YOUR ASSIGNMENT:
Below are records; how many of their lines contain "agent"? Answer with only the number.

-- INFORMATION PROVIDED follows --

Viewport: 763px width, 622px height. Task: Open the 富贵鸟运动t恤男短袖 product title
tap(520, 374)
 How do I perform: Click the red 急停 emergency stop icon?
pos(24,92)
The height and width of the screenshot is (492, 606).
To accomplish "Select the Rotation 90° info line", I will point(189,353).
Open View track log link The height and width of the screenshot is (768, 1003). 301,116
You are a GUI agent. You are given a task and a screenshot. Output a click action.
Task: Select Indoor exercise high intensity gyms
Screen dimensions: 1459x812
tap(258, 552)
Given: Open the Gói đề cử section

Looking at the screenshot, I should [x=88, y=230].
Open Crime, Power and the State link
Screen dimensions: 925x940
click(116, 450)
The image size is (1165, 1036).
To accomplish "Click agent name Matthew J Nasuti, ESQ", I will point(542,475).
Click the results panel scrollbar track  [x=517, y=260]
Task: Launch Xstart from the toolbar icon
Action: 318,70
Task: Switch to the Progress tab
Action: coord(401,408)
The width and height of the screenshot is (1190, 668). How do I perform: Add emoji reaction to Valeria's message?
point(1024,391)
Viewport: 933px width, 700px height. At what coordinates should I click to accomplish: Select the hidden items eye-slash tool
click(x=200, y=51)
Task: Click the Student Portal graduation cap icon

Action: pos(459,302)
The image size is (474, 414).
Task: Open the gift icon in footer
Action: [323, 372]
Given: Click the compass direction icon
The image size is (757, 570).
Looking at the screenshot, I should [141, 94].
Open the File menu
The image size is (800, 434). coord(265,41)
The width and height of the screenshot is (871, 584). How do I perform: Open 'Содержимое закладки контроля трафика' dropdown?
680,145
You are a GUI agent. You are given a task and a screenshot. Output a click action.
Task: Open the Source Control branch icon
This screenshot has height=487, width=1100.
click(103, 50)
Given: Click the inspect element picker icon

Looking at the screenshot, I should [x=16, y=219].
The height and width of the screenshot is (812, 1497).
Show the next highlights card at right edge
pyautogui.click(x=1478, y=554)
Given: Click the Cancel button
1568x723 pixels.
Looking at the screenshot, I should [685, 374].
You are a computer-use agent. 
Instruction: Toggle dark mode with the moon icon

-- INFORMATION PROVIDED concluded --

SOLUTION TO THIS EXERCISE:
4